_Problem to solve_
Carry on the article about the math hidden in the World Cup sticker book, picking up after its final sentence.

_Document_
In this year's sticker book, each player's date of birth is given above their name, so you can use your sticker book to test it out yourself.

Kaliningrad

Sticker 022: Kaliningrad
One of the cities in which games are taking place in this World Cup is Kaliningrad. Before 1945, Kaliningrad was called Königsberg. In Königsburg, there were seven bridges connecting four islands. The arrangement of these bridges is shown below.
The people of Königsburg would try to walk around the city in a route that crossed each bridge exactly one. If you've not tried this puzzle before, try to find such a route now before reading on...
In 1736, mathematician Leonhard Euler proved that it is in fact impossible to find such a route. He realised that for such a route to exist, you need to be able to pair up the bridges on each island so that you can enter the island on one of each pair and leave on the other. The islands in Königsburg all have an odd number of bridges, so there cannot be a route crossing each bridge only once.
In Kaliningrad, however, there are eight bridges: two of the original bridges were destroyed during World War II, and three more have been built. Because of this, it's now possible to walk around the city crossing each bridge exactly once.
A route around Kaliningrad crossing each bridge exactly once.
I wrote more about this puzzle, and using similar ideas to find the shortest possible route to complete a level of Pac-Man, in this blog post.

Sorting algorithms

If you didn't convince many of your friends to join you in collecting stickers, you'll have lots of swaps. You can use these to practice performing your favourite sorting algorithms.

Bubble sort

In the bubble sort, you work from left to right comparing pairs of stickers. If the stickers are in the wrong order, you swap them. After a few passes along the line of stickers, they will be in order.
Bubble sort

Insertion sort

In the insertion sort, you take the next sticker in the line and insert it into its correct position in the list.
Insertion sort

Quick sort

In the quick sort, you pick the middle sticker of the group and put the other stickers on the correct side of it. You then repeat the process with the smaller groups of stickers you have just formed.
Quick sort

The football

Sticker 007: The official ball
Sticker 007 shows the official tournament ball. If you look closely (click to enlarge), you can see that the ball is made of a mixture of pentagons and hexagons. The ball is not made of only hexagons, as road signs in the UK show.
Stand up mathematician Matt Parker started a petition to get the symbol on the signs changed, but the idea was rejected.
If you have a swap of sticker 007, why not stick it to a letter to your MP about the incorrect signs as an example of what an actual football looks like.

[Item position entries]
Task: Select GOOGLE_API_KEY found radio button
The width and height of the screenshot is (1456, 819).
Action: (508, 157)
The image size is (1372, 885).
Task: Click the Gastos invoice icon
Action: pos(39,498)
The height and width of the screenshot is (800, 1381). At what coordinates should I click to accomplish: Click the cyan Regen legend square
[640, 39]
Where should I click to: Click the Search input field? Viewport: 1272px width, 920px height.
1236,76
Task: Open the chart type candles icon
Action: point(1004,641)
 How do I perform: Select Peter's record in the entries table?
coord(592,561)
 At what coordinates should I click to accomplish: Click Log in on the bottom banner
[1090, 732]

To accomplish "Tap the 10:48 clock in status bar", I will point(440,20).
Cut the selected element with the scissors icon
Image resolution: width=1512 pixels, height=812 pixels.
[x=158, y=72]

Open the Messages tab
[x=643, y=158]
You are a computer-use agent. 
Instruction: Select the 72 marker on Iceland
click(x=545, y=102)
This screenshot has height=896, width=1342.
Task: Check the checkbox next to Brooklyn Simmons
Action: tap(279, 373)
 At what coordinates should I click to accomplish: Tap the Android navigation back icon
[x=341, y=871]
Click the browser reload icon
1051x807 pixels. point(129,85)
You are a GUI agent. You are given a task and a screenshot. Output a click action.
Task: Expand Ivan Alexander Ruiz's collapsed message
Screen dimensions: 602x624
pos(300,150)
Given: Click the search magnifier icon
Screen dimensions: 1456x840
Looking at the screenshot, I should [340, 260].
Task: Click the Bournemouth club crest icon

_Reply_
Psychic pets

Speaking of Matt Parker, during this World Cup, he's looking for psychic pets that are able to predict World Cup results. Why not use your swaps to label two pieces of food that your pet can choose between to predict the results of the remaining matches?
Timber using my swaps to wrongly predict the first match
                        
(Click on one of these icons to react to this blog post)

You might also enjoy...

Comments

Comments in green were written by me. Comments in blue were not written by me.
@Matthew: Thank you for the calculations. Good job I ordered the stickers I wanted #IRN. 2453 stickers - that's more than the number you bought (1781) to collect all stickers!
Milad
                 Reply
@Matthew: Here is how I calculated it:

You want a specific set of 20 stickers. Imagine you have already \(n\) of these. The probability that the next sticker you buy is one that you want is
$$\frac{20-n}{682}.$$
The probability that the second sticker you buy is the next new sticker is
$$\mathbb{P}(\text{next sticker is not wanted})\times\mathbb{P}(\text{sticker after next is wanted})$$
$$=\frac{662+n}{682}\times\frac{20-n}{682}.$$
Following the same method, we can see that the probability that the \(i\)th sticker you buy is the next wanted sticker is
$$\left(\frac{662+n}{682}\right)^{i-1}\times\frac{20-n}{682}.$$
Using this, we can calculate the expected number of stickers you will need to buy until you find the next wanted one:
$$\sum_{i=1}^{\infty}i \left(\frac{20-n}{682}\right) \left(\frac{662+n}{682}\right)^{i-1} = \frac{682}{20-n}$$
Therefore, to get all 682 stickers, you should expect to buy
$$\sum_{n=0}^{19}\frac{682}{20-n} = 2453 \text{ stickers}.$$
Matthew
                 Reply
@Matthew: Yes, I would like to know how you work it out please. I believe I have left my email address in my comment. It seems like a lot of stickers if you are just interested in one team.
Milad
                 Reply
@Milad: Following a similiar method to this blog post, I reckon you'd expect to buy 2453 stickers (491 packs) to get a fixed set of 20 stickers. Drop me an email if you want me to explain how I worked this out.
Matthew
                 Reply
Thanks for the maths, but I have one probability question. How many packs would I have to buy, on average, to obtain a fixed set of 20 stickers?
Milad
                 Reply
 Add a Comment 


I will only use your email address to reply to your comment (if a reply is needed).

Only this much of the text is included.